Three styles but none that suits the rest of the team. Modric and Van der Vaart are world class and put the fear of the Rapture into the hearts and minds of defenders. yet repeatedly  they look up and find nothing going on in front of them. No runs to slid the ball into channels, no one bombing in on crosses. It’s not just the fault of the strikers: seldom did our midfielders consistently get past the strikers and run on into the box. Crouch’s mere presence encourages the long far post cross. It’s not a question of what he does with it, although I’d say I’ve never seen someone so tall who has such problems heading the ball except for the existence of Anthony Gardner: it doesn’t make the best of what we’ve got.

We needed a man with the right game to play up front, mobile, good movement and aware with a good touch who could score a few goals, not necessarily masses but enough, and bring other players into the game. The failure was not in January when Levy suddenly put up huge wads of euros in a belated, desperate and ill-fated attempt to sign any La Liga striker but back in the summer, when more players are available. No one wants to part with their resources in January. Redknapp was blind to the self-imposed restrictions of his strikeforce. Although I reckon he’s been disappointed with the form of JD and Crouch, his favourites ( he’s never liked Pav), he severely underestimated their ability to score consistently at the highest level. I suspect also that his scouting network is not as well developed for top class players as it was when Comolli was here.

The factors holding us back are not all of our own making. Although Liverpool have declined, Manchester City were always favourite for 4th once they moulded their highly paid and under-motivated squad into anything like a team. We can’t compete with their resources and the players it brings.The fact that a lack of cutting edge in the recent away game prevented us from defeating them shows how well we can play, despite their advantages.

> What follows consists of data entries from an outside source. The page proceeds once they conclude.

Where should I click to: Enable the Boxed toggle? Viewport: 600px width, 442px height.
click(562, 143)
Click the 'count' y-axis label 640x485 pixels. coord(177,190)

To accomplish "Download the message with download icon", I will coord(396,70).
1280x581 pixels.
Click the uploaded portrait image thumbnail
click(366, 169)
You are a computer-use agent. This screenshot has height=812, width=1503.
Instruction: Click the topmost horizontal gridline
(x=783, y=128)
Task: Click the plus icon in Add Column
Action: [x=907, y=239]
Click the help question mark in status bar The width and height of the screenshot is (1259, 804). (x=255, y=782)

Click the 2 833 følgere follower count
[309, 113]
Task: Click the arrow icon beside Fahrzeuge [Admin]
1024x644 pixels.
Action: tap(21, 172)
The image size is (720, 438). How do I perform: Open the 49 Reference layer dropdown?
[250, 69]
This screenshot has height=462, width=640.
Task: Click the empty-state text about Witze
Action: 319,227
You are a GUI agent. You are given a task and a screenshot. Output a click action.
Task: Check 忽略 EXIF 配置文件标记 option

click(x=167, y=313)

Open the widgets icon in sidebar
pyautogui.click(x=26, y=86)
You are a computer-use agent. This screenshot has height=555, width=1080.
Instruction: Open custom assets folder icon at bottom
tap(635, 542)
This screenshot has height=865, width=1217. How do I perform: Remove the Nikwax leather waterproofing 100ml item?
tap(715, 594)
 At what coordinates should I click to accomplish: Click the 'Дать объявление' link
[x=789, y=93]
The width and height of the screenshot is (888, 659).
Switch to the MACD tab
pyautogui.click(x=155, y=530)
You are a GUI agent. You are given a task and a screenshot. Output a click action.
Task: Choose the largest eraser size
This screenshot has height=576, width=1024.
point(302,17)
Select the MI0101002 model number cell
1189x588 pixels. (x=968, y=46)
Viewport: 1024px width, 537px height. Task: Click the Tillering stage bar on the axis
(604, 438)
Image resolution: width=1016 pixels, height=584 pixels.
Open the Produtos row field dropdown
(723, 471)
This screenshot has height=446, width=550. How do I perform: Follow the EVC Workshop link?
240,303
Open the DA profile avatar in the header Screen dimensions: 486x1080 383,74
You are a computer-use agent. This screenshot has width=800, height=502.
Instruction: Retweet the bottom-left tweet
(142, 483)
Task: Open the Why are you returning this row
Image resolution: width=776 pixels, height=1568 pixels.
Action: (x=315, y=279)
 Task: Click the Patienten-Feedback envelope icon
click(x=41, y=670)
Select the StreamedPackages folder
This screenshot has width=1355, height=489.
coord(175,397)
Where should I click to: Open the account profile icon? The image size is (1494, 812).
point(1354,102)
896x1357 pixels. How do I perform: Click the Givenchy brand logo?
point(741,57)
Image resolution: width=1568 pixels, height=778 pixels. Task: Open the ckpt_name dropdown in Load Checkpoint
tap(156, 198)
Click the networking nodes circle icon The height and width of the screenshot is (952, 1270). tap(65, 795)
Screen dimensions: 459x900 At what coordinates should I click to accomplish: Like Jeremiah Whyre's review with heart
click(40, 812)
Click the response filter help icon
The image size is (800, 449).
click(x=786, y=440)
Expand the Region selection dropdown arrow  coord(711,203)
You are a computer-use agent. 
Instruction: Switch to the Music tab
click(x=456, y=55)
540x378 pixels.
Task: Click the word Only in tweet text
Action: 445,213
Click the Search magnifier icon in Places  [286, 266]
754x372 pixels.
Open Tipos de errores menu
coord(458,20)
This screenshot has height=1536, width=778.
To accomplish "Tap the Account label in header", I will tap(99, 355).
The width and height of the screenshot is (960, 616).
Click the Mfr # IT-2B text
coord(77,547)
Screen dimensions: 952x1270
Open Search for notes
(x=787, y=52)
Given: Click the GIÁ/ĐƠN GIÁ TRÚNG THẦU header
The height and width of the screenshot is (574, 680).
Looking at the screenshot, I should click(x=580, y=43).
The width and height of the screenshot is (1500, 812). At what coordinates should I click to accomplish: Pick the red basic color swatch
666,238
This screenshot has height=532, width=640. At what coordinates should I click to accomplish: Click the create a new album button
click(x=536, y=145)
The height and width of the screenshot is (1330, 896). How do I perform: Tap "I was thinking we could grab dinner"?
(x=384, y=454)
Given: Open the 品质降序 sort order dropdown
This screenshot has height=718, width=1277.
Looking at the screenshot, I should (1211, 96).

Also, other teams now have a better idea of how to play against us. I don’t set much store by Redknapp’s public spouting but I was hurt on Bale’s behalf by his manager’s recent offhand dismissal, saying that one of the reasons why we didn’t not do so well in second half of the season was that he was not at his best, neglecting the fact that he has two or three men on him every time he gets the ball. Inter showed what happened if you left him alone, Europe didn’t make the same mistake again. Under the circumstances he did remarkably well. Teams exploited the weakness I’ve mentioned above, crowding us out and pressing high up the field so we couldn’t play out of defence.

One final area for development is squad rotation. We need to learn how to handle the modern imperative of players coming in and out of the team without a noticeable reduction in performance quality. This is vital if we are to have a tilt at all the competitions next season, especially the Europa league where muddling through the group without knackering the best players by December is an art-form.. At Fulham in the Cup the changes were disastrous.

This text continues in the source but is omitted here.